=== Problem to work on ===
Retype every line of the records exactly.

(Stored data)
Segment Open

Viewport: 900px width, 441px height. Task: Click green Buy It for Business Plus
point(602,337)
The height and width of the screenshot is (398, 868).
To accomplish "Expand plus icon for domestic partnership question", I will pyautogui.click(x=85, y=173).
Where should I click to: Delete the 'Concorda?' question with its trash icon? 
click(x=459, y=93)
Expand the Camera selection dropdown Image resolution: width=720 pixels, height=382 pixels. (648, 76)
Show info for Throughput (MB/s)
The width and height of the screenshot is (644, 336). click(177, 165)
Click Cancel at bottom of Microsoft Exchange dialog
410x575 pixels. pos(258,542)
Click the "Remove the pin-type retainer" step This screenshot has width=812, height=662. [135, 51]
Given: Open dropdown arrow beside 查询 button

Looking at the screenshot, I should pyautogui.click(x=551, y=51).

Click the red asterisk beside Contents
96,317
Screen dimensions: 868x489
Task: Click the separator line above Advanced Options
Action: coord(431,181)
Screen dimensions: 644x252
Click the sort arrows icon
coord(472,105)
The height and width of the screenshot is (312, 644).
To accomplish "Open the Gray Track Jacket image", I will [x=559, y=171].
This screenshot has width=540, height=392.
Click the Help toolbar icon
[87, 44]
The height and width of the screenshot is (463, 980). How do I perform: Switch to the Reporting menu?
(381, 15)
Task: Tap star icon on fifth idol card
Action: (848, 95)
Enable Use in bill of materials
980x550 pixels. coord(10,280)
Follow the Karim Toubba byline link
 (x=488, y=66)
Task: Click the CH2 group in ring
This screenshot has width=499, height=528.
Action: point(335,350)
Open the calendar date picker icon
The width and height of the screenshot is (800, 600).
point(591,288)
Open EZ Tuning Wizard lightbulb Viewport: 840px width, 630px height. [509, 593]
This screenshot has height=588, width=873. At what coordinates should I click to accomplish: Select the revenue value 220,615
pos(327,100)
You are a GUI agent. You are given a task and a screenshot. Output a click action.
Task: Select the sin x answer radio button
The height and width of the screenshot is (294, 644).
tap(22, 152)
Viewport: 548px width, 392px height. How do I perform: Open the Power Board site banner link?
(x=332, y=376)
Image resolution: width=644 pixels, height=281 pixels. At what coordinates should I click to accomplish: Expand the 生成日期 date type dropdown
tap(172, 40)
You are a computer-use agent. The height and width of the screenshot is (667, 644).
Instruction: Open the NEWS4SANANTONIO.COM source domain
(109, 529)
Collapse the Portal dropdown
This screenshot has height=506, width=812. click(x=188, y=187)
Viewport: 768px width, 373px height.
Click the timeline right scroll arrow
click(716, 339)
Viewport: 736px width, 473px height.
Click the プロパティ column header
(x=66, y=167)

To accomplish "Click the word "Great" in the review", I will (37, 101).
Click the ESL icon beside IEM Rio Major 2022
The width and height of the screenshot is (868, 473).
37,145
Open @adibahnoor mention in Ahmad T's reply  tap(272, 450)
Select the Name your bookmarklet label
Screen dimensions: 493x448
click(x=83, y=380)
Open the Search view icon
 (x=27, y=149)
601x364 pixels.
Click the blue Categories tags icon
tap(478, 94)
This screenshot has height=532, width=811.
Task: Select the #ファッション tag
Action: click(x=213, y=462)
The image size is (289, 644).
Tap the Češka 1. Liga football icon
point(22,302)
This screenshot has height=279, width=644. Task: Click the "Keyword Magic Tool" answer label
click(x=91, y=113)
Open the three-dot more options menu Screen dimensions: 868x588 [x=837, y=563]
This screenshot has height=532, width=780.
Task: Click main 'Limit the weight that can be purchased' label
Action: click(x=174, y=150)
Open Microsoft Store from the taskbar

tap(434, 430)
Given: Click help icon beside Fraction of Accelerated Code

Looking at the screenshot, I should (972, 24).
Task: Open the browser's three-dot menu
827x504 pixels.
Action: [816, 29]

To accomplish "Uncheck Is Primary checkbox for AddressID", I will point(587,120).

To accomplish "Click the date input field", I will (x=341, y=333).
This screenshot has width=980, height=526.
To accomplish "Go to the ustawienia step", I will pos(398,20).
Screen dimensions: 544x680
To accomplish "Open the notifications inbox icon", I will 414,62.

Segment Closed

=== Reply ===
Viewport: 900px width, 441px height. Task: Click green Buy It for Business Plus
point(602,337)
The height and width of the screenshot is (398, 868).
To accomplish "Expand plus icon for domestic partnership question", I will pyautogui.click(x=85, y=173).
Where should I click to: Delete the 'Concorda?' question with its trash icon? 
click(x=459, y=93)
Expand the Camera selection dropdown Image resolution: width=720 pixels, height=382 pixels. (648, 76)
Show info for Throughput (MB/s)
The width and height of the screenshot is (644, 336). click(177, 165)
Click Cancel at bottom of Microsoft Exchange dialog
410x575 pixels. pos(258,542)
Click the "Remove the pin-type retainer" step This screenshot has width=812, height=662. [135, 51]
Given: Open dropdown arrow beside 查询 button

Looking at the screenshot, I should pyautogui.click(x=551, y=51).

Click the red asterisk beside Contents
96,317
Screen dimensions: 868x489
Task: Click the separator line above Advanced Options
Action: coord(431,181)
Screen dimensions: 644x252
Click the sort arrows icon
coord(472,105)
The height and width of the screenshot is (312, 644).
To accomplish "Open the Gray Track Jacket image", I will [x=559, y=171].
This screenshot has width=540, height=392.
Click the Help toolbar icon
[87, 44]
The height and width of the screenshot is (463, 980). How do I perform: Switch to the Reporting menu?
(381, 15)
Task: Tap star icon on fifth idol card
Action: (848, 95)
Enable Use in bill of materials
980x550 pixels. coord(10,280)
Follow the Karim Toubba byline link
 (x=488, y=66)
Task: Click the CH2 group in ring
This screenshot has width=499, height=528.
Action: point(335,350)
Open the calendar date picker icon
The width and height of the screenshot is (800, 600).
point(591,288)
Open EZ Tuning Wizard lightbulb Viewport: 840px width, 630px height. [509, 593]
This screenshot has height=588, width=873. At what coordinates should I click to accomplish: Select the revenue value 220,615
pos(327,100)
You are a GUI agent. You are given a task and a screenshot. Output a click action.
Task: Select the sin x answer radio button
The height and width of the screenshot is (294, 644).
tap(22, 152)
Viewport: 548px width, 392px height. How do I perform: Open the Power Board site banner link?
(x=332, y=376)
Image resolution: width=644 pixels, height=281 pixels. At what coordinates should I click to accomplish: Expand the 生成日期 date type dropdown
tap(172, 40)
You are a computer-use agent. The height and width of the screenshot is (667, 644).
Instruction: Open the NEWS4SANANTONIO.COM source domain
(109, 529)
Collapse the Portal dropdown
This screenshot has height=506, width=812. click(x=188, y=187)
Viewport: 768px width, 373px height.
Click the timeline right scroll arrow
click(716, 339)
Viewport: 736px width, 473px height.
Click the プロパティ column header
(x=66, y=167)

To accomplish "Click the word "Great" in the review", I will (37, 101).
Click the ESL icon beside IEM Rio Major 2022
The width and height of the screenshot is (868, 473).
37,145
Open @adibahnoor mention in Ahmad T's reply  tap(272, 450)
Select the Name your bookmarklet label
Screen dimensions: 493x448
click(x=83, y=380)
Open the Search view icon
 (x=27, y=149)
601x364 pixels.
Click the blue Categories tags icon
tap(478, 94)
This screenshot has height=532, width=811.
Task: Select the #ファッション tag
Action: click(x=213, y=462)
The image size is (289, 644).
Tap the Češka 1. Liga football icon
point(22,302)
This screenshot has height=279, width=644. Task: Click the "Keyword Magic Tool" answer label
click(x=91, y=113)
Open the three-dot more options menu Screen dimensions: 868x588 [x=837, y=563]
This screenshot has height=532, width=780.
Task: Click main 'Limit the weight that can be purchased' label
Action: click(x=174, y=150)
Open Microsoft Store from the taskbar

tap(434, 430)
Given: Click help icon beside Fraction of Accelerated Code

Looking at the screenshot, I should (972, 24).
Task: Open the browser's three-dot menu
827x504 pixels.
Action: [816, 29]

To accomplish "Uncheck Is Primary checkbox for AddressID", I will point(587,120).

To accomplish "Click the date input field", I will (x=341, y=333).
This screenshot has width=980, height=526.
To accomplish "Go to the ustawienia step", I will pos(398,20).
Screen dimensions: 544x680
To accomplish "Open the notifications inbox icon", I will 414,62.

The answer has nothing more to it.